== Segment start ==

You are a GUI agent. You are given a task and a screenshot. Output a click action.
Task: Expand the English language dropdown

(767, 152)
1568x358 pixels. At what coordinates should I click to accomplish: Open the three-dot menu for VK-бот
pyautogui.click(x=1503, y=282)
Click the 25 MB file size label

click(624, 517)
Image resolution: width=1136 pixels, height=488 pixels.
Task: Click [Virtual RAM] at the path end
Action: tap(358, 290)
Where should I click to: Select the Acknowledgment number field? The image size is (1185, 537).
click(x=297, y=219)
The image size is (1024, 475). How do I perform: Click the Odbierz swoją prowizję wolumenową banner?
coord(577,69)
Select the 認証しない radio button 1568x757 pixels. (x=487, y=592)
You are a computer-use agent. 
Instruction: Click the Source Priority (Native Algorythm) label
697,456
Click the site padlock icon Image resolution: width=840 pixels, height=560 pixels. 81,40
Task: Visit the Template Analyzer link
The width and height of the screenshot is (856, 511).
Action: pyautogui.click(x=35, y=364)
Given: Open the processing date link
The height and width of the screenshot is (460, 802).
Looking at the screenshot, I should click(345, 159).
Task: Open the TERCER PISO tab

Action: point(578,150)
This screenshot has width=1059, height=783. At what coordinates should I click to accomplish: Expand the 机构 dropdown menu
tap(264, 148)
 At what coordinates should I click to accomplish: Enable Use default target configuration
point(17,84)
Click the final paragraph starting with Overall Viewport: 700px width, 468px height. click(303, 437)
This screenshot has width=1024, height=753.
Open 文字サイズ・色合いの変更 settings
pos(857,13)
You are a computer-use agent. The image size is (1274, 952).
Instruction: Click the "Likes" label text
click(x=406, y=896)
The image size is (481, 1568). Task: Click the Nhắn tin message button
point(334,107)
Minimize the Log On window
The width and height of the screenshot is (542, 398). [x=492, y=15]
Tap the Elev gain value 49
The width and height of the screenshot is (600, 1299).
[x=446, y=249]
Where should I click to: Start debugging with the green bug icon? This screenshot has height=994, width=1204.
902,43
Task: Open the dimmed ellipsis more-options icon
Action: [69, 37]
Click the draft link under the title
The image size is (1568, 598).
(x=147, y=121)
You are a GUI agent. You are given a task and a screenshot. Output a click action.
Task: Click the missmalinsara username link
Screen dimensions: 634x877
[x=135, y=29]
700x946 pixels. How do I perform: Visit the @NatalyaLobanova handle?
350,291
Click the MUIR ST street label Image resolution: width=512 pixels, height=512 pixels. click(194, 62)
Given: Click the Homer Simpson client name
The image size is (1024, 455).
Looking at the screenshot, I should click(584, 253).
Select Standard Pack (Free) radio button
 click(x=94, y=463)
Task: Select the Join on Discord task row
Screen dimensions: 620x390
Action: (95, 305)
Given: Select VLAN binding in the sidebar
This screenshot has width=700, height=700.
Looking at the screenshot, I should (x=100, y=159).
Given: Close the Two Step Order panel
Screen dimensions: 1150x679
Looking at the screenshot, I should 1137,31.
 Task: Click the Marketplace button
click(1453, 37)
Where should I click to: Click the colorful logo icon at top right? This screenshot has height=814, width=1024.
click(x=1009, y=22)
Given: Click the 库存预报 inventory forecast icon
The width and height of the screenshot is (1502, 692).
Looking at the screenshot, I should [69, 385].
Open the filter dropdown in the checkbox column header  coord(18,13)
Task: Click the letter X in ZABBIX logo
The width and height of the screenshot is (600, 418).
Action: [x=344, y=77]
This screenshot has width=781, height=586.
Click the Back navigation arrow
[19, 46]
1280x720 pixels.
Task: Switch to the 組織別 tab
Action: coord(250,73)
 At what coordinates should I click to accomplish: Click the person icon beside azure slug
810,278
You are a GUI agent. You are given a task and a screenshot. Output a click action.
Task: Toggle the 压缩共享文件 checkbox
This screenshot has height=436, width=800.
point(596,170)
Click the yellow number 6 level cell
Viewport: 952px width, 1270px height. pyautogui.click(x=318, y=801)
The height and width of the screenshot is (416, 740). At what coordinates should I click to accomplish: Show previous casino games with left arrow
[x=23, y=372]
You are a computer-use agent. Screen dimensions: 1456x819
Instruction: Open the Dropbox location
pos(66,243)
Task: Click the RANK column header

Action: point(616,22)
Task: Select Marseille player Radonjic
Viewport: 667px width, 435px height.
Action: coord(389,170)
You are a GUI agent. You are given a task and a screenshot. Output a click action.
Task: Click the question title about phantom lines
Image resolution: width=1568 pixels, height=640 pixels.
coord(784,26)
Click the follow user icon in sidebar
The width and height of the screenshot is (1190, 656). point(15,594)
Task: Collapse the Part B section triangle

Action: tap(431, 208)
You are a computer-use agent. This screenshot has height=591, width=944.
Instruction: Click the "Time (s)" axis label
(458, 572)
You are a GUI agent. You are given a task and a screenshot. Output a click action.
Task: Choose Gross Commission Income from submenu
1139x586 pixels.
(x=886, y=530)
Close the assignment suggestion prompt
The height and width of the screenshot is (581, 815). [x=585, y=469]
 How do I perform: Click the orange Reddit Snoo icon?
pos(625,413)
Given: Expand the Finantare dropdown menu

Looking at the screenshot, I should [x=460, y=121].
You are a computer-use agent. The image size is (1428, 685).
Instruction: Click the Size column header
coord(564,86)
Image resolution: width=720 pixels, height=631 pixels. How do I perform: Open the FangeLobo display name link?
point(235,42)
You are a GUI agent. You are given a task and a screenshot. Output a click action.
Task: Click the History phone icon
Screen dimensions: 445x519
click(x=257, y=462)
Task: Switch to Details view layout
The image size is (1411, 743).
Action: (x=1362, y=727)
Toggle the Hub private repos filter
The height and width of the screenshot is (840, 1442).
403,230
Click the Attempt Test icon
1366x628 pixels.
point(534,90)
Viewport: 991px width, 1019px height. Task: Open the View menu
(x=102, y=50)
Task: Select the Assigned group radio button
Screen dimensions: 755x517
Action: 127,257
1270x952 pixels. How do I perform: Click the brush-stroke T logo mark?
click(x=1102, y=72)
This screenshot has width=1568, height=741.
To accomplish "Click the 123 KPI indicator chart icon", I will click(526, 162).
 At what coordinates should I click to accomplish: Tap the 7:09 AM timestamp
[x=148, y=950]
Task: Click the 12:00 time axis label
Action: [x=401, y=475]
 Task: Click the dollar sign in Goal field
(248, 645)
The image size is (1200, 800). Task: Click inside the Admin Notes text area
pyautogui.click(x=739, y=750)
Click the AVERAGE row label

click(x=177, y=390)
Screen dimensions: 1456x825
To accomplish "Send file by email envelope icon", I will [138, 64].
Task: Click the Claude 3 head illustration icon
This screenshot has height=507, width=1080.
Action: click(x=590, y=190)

== Segment end ==

→ WHAT YOU SHOULD DO
Reprint the listing above. Keep every line exactly as it is.

→ RESPONSE TO THIS EXERCISE
You are a GUI agent. You are given a task and a screenshot. Output a click action.
Task: Expand the English language dropdown

(767, 152)
1568x358 pixels. At what coordinates should I click to accomplish: Open the three-dot menu for VK-бот
pyautogui.click(x=1503, y=282)
Click the 25 MB file size label

click(624, 517)
Image resolution: width=1136 pixels, height=488 pixels.
Task: Click [Virtual RAM] at the path end
Action: tap(358, 290)
Where should I click to: Select the Acknowledgment number field? The image size is (1185, 537).
click(x=297, y=219)
The image size is (1024, 475). How do I perform: Click the Odbierz swoją prowizję wolumenową banner?
coord(577,69)
Select the 認証しない radio button 1568x757 pixels. (x=487, y=592)
You are a computer-use agent. 
Instruction: Click the Source Priority (Native Algorythm) label
697,456
Click the site padlock icon Image resolution: width=840 pixels, height=560 pixels. 81,40
Task: Visit the Template Analyzer link
The width and height of the screenshot is (856, 511).
Action: pyautogui.click(x=35, y=364)
Given: Open the processing date link
The height and width of the screenshot is (460, 802).
Looking at the screenshot, I should click(345, 159).
Task: Open the TERCER PISO tab

Action: point(578,150)
This screenshot has width=1059, height=783. At what coordinates should I click to accomplish: Expand the 机构 dropdown menu
tap(264, 148)
 At what coordinates should I click to accomplish: Enable Use default target configuration
point(17,84)
Click the final paragraph starting with Overall Viewport: 700px width, 468px height. click(303, 437)
This screenshot has width=1024, height=753.
Open 文字サイズ・色合いの変更 settings
pos(857,13)
You are a computer-use agent. The image size is (1274, 952).
Instruction: Click the "Likes" label text
click(x=406, y=896)
The image size is (481, 1568). Task: Click the Nhắn tin message button
point(334,107)
Minimize the Log On window
The width and height of the screenshot is (542, 398). [x=492, y=15]
Tap the Elev gain value 49
The width and height of the screenshot is (600, 1299).
[x=446, y=249]
Where should I click to: Start debugging with the green bug icon? This screenshot has height=994, width=1204.
902,43
Task: Open the dimmed ellipsis more-options icon
Action: [69, 37]
Click the draft link under the title
The image size is (1568, 598).
(x=147, y=121)
You are a GUI agent. You are given a task and a screenshot. Output a click action.
Task: Click the missmalinsara username link
Screen dimensions: 634x877
[x=135, y=29]
700x946 pixels. How do I perform: Visit the @NatalyaLobanova handle?
350,291
Click the MUIR ST street label Image resolution: width=512 pixels, height=512 pixels. click(194, 62)
Given: Click the Homer Simpson client name
The image size is (1024, 455).
Looking at the screenshot, I should click(584, 253).
Select Standard Pack (Free) radio button
 click(x=94, y=463)
Task: Select the Join on Discord task row
Screen dimensions: 620x390
Action: (95, 305)
Given: Select VLAN binding in the sidebar
This screenshot has width=700, height=700.
Looking at the screenshot, I should (x=100, y=159).
Given: Close the Two Step Order panel
Screen dimensions: 1150x679
Looking at the screenshot, I should 1137,31.
 Task: Click the Marketplace button
click(1453, 37)
Where should I click to: Click the colorful logo icon at top right? This screenshot has height=814, width=1024.
click(x=1009, y=22)
Given: Click the 库存预报 inventory forecast icon
The width and height of the screenshot is (1502, 692).
Looking at the screenshot, I should [69, 385].
Open the filter dropdown in the checkbox column header  coord(18,13)
Task: Click the letter X in ZABBIX logo
The width and height of the screenshot is (600, 418).
Action: [x=344, y=77]
This screenshot has width=781, height=586.
Click the Back navigation arrow
[19, 46]
1280x720 pixels.
Task: Switch to the 組織別 tab
Action: coord(250,73)
 At what coordinates should I click to accomplish: Click the person icon beside azure slug
810,278
You are a GUI agent. You are given a task and a screenshot. Output a click action.
Task: Toggle the 压缩共享文件 checkbox
This screenshot has height=436, width=800.
point(596,170)
Click the yellow number 6 level cell
Viewport: 952px width, 1270px height. pyautogui.click(x=318, y=801)
The height and width of the screenshot is (416, 740). At what coordinates should I click to accomplish: Show previous casino games with left arrow
[x=23, y=372]
You are a computer-use agent. Screen dimensions: 1456x819
Instruction: Open the Dropbox location
pos(66,243)
Task: Click the RANK column header

Action: point(616,22)
Task: Select Marseille player Radonjic
Viewport: 667px width, 435px height.
Action: coord(389,170)
You are a GUI agent. You are given a task and a screenshot. Output a click action.
Task: Click the question title about phantom lines
Image resolution: width=1568 pixels, height=640 pixels.
coord(784,26)
Click the follow user icon in sidebar
The width and height of the screenshot is (1190, 656). point(15,594)
Task: Collapse the Part B section triangle

Action: tap(431, 208)
You are a computer-use agent. This screenshot has height=591, width=944.
Instruction: Click the "Time (s)" axis label
(458, 572)
You are a GUI agent. You are given a task and a screenshot. Output a click action.
Task: Choose Gross Commission Income from submenu
1139x586 pixels.
(x=886, y=530)
Close the assignment suggestion prompt
The height and width of the screenshot is (581, 815). [x=585, y=469]
 How do I perform: Click the orange Reddit Snoo icon?
pos(625,413)
Given: Expand the Finantare dropdown menu

Looking at the screenshot, I should [x=460, y=121].
You are a computer-use agent. The image size is (1428, 685).
Instruction: Click the Size column header
coord(564,86)
Image resolution: width=720 pixels, height=631 pixels. How do I perform: Open the FangeLobo display name link?
point(235,42)
You are a GUI agent. You are given a task and a screenshot. Output a click action.
Task: Click the History phone icon
Screen dimensions: 445x519
click(x=257, y=462)
Task: Switch to Details view layout
The image size is (1411, 743).
Action: (x=1362, y=727)
Toggle the Hub private repos filter
The height and width of the screenshot is (840, 1442).
403,230
Click the Attempt Test icon
1366x628 pixels.
point(534,90)
Viewport: 991px width, 1019px height. Task: Open the View menu
(x=102, y=50)
Task: Select the Assigned group radio button
Screen dimensions: 755x517
Action: 127,257
1270x952 pixels. How do I perform: Click the brush-stroke T logo mark?
click(x=1102, y=72)
This screenshot has width=1568, height=741.
To accomplish "Click the 123 KPI indicator chart icon", I will click(526, 162).
 At what coordinates should I click to accomplish: Tap the 7:09 AM timestamp
[x=148, y=950]
Task: Click the 12:00 time axis label
Action: [x=401, y=475]
 Task: Click the dollar sign in Goal field
(248, 645)
The image size is (1200, 800). Task: Click inside the Admin Notes text area
pyautogui.click(x=739, y=750)
Click the AVERAGE row label

click(x=177, y=390)
Screen dimensions: 1456x825
To accomplish "Send file by email envelope icon", I will [138, 64].
Task: Click the Claude 3 head illustration icon
This screenshot has height=507, width=1080.
Action: click(x=590, y=190)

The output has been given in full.